4) Ch. 19, v. 19: "Kaasher zomam LAASOSE" - The mishnoh Makos 5a derives from
the word LA'ASOSE "v'lo kaasher ossoh," that only when the sentence has not
been executed and the witnesses are found to be false in a manner called
"hazomoh," that others testify that the earlier witnesses were not present at the
time and location which they claimed they saw the act done, do we carry out
reciprocal punishment. However, if the sentence was irrevocably carried out, the
false witnesses are not punished.
This obviously deserves an explanation. If they are punished when nothing was
actually done to the falsely convicted person, surely when the sentence was
carried out, and they have brought about actual damage to an innocent person
(lashes, death, etc.), they surely deserve to be punished.
Rabbi Ovadioh of Bartenura gives three answers to this and the Baalei Tosfos
give one.
1) So as not to weaken the stature of the judges. Once a punishment is
carried out and the false witnesses are also punished this publicizes the mistake
of the judges. People would afterwards not go to the trouble of traveling to a
court, saying that the judges often rule inaccurately.
2) If punishment would be carried out even after the falsely convicted
person was punished, then there is a fear that his relatives would hire false
witnesses to contradict those witnesses as an act of revenge. This could create an
endless string of false witnesses and punishments.
3) In T'hilim 82:1 it says, "Elokim nitzov ba'adas Keil b'kerev elohim
yishpote." This verse tells us that Hashem is actively involved in the judgements
of our courts. Since Hashem allowed the verdict of the court to actually be
carried out, although the defendant was innocent of the crime in this case, no
doubt, he was guilty of something else which also deserved this punishment.

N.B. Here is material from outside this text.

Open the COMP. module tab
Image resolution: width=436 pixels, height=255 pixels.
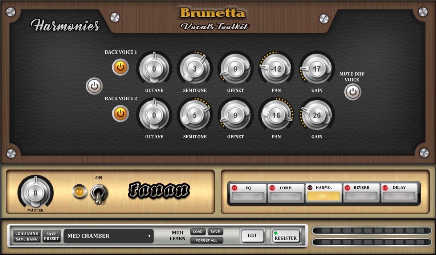(x=286, y=193)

Therefore, after the punishment has been carried out we do not reciprocally punish
the false witnesses.
4) If the court has only come to a guilty verdict but not carried it out,
the false witnesses have not caused irreparable damage. They therefore are
worthy of atonement by reciprocal punishment. Once their testimony has brought
about irreparable punishment to the innocent defendant, they have sinned so
greatly that they cannot receive atonement through the court system.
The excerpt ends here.